We can look back and laugh about the infamous toilet paper shortage in early 2020 (and cross our fingers it won’t strike again), but it serves as an example of the major supply chain disruptions COVID-19 caused here in Australia and around the world.
This compounded an already downward trend, with a 2020 Australasian Supply Chain Institute report revealing the overall maturity of Australian supply chains fell by six percentage points between 2018 and 2019.
While we may now have a “square to spare”, ongoing border restrictions and drastically altered consumer behaviour means retailers need to shore up their defences to ongoing supply chain turbulence.

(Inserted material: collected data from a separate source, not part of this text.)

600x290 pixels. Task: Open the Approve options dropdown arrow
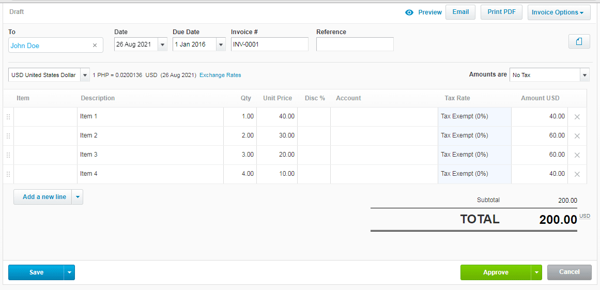[536, 272]
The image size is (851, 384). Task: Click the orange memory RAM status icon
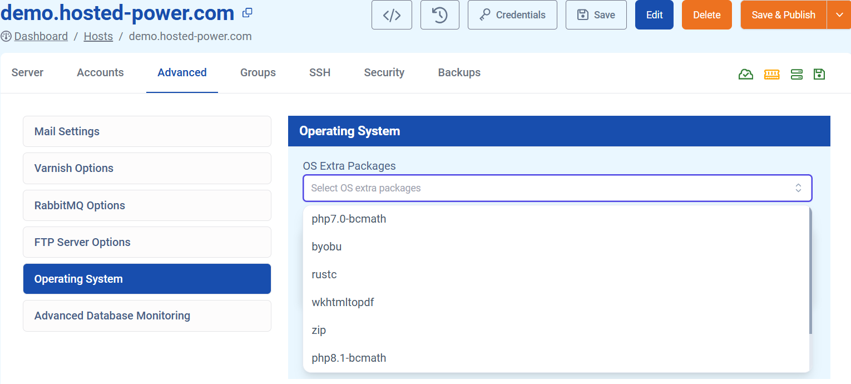click(771, 74)
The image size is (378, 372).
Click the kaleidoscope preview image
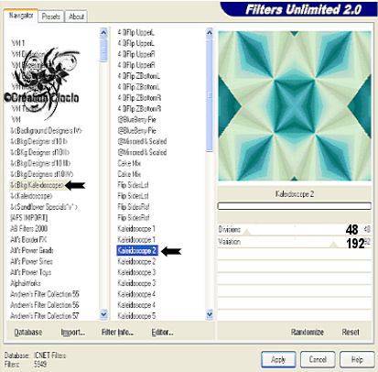[295, 105]
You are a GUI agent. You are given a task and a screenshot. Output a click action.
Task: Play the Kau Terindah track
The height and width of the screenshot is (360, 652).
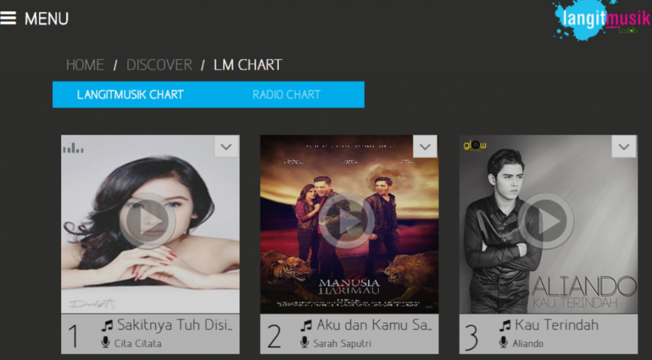546,221
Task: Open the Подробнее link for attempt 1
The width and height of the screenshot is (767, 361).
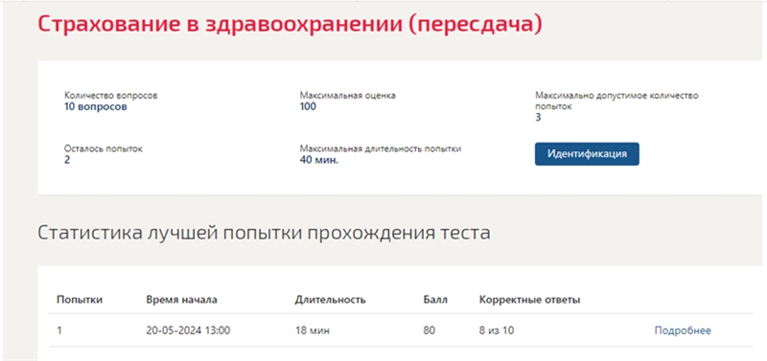Action: point(683,330)
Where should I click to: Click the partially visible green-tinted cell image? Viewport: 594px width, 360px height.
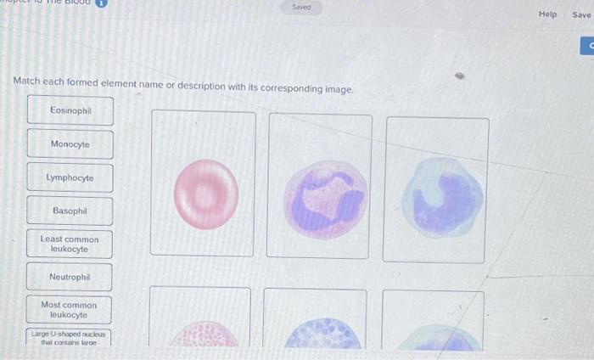point(433,320)
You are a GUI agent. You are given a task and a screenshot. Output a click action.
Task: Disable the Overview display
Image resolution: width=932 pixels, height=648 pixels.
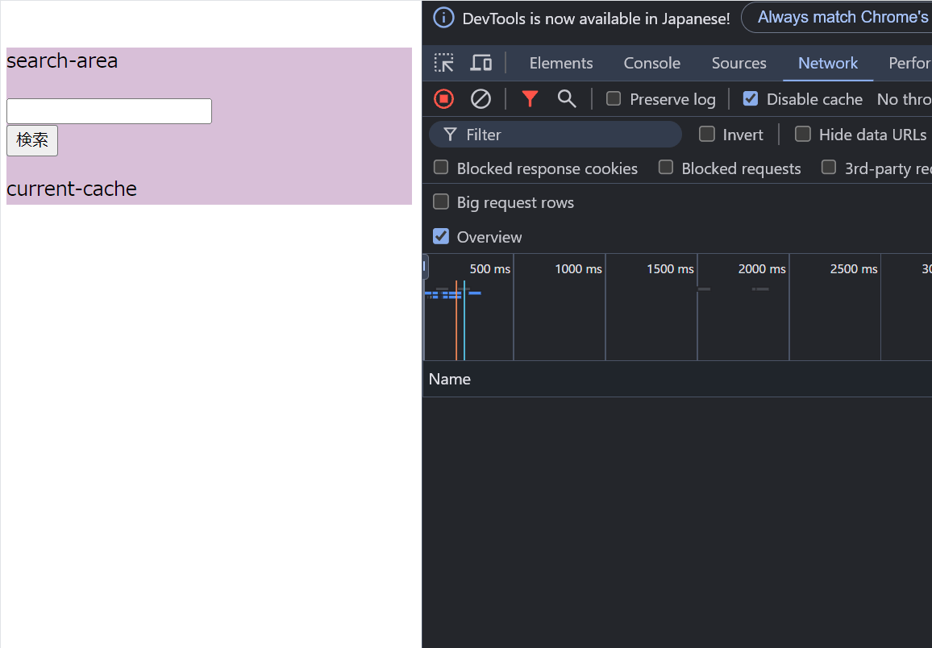pos(441,236)
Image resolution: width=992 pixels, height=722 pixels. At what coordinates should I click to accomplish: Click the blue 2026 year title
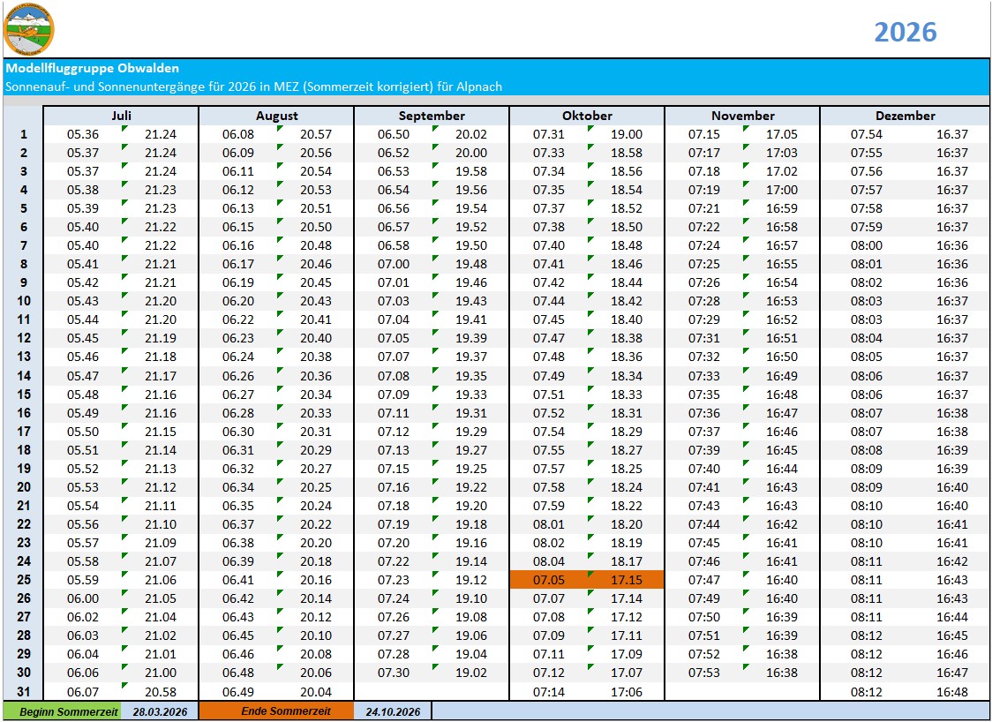click(905, 32)
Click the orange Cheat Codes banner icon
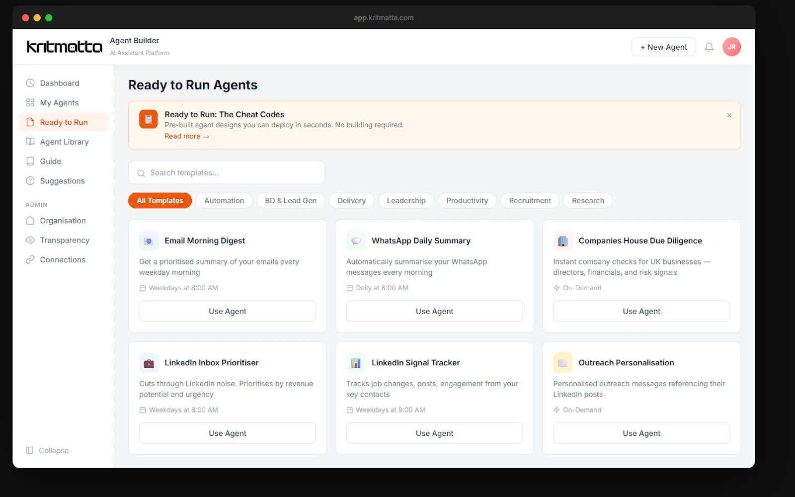Screen dimensions: 795x497 (x=148, y=119)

When looking for bottlenecks to address disruptions, retailers tend to focus on the physical and logistical aspects of the supply chain. But for those looking to become masters of supply and demand, and ride out ongoing turbulence, they can’t afford to overlook internal blind spots. In particular, inefficiency accounts payable processes compound supply chain interruptions, straining vendor relationships, jeopardising operations, and ultimately affecting revenue.
So, how can retailers take back control and transform their financial processes? The answer lies in automation technology, which gives them access to real-time, accurate supply chain information that strengthens vendor relationships and ensures payments are made on time.
Identifying what’s blocking vision
There are two critical pieces to keeping the goods coming into your business so you can meet demand: strong vendor relationships and real-time insight into cashflow for decision-making.
When retailers rely on paper-based workflows, inefficiencies that negatively impact the supply chain abound. For starters, manual invoice processing is time-consuming and often cause delayed payments. When retailers don’t pay vendors on time, not only can they suffer late payment penalties, but they also strain relationships. But it can also strain the relationship with the vendor. If a supplier has a limited quantity of a material, who are they more likely to do business with – a company that always pays on time or one notoriously late in making payments?
Retailers’ decisions are only as good as the information upon which they’re based. Lengthy processing times – like logging into supplier portals to gather information – impede visibility into cash flow, making it difficult to know when to order more or less of a certain material or item.
Then you have the joys of manual data entry – every retailer’s favourite task, right? Keying and re-keying data from one application to another and manually updating financial data in your enterprise resource planning (ERP) platform is time-consuming and prone to errors. It also takes longer to update systems if, and when, the terms of a contract change. Inaccurate and outdated accounts payable data can result in a failure to pay suppliers within the agreed upon terms, which puts a retailer at a greater risk of not receiving the goods they need to meet customer demand.
Finally, a strong vendor relationship starts with a positive experience from day dot. If retailers are manually onboarding new suppliers, they’re slowing things down before they even start. Once suppliers have an image of a retail organization as slow and clunky, it’s hard to change perceptions down the track.
Taking control to gain visibility
Fortunately, retailers can take action by giving their finance departments and personnel visibility into internal supply chain blind spots. This is where digital transformation comes in. Digitally transforming these processes includes embracing electronic invoicing to facilitate accurate payments, automating accounts payable approval workflows so staff can focus on external supply chain issues, and using automation software to gain better insight into how the business is spending money.
On top of this, an accounts payable automation solution that integrates with a retailer’s existing ERP system can put an end to the manual re-keying of data to reduce errors and keep vendor relationships running smoothly.
By digitally transforming internal workflows, retailers can work more efficiently with procurement and provide more detailed and reliable data for order placement. Lean production and improved efficiencies have helped many businesses reduce working capital, but the threat of “land grabs” for materials makes it imperative for retailers to find the right balance. Procurement can rely on the improved visibility into cashflow to adjust orders appropriately and prevent the business from becoming a victim of price fluctuations caused by supply and demand issues.
The events of the past 18 months have taught us disruption is inevitable, unpredictable, and ongoing. While retailers can’t control every aspect of their supply chain, they can build a better front to navigate the choppy waters. By turning to technology, retailers can strengthen vendor relationships, gain better visibility, and make better decisions to be ready for the uncertainties of today – and tomorrow.
Andy Mellor is regional vice president for Australia and New Zealand at Kofax.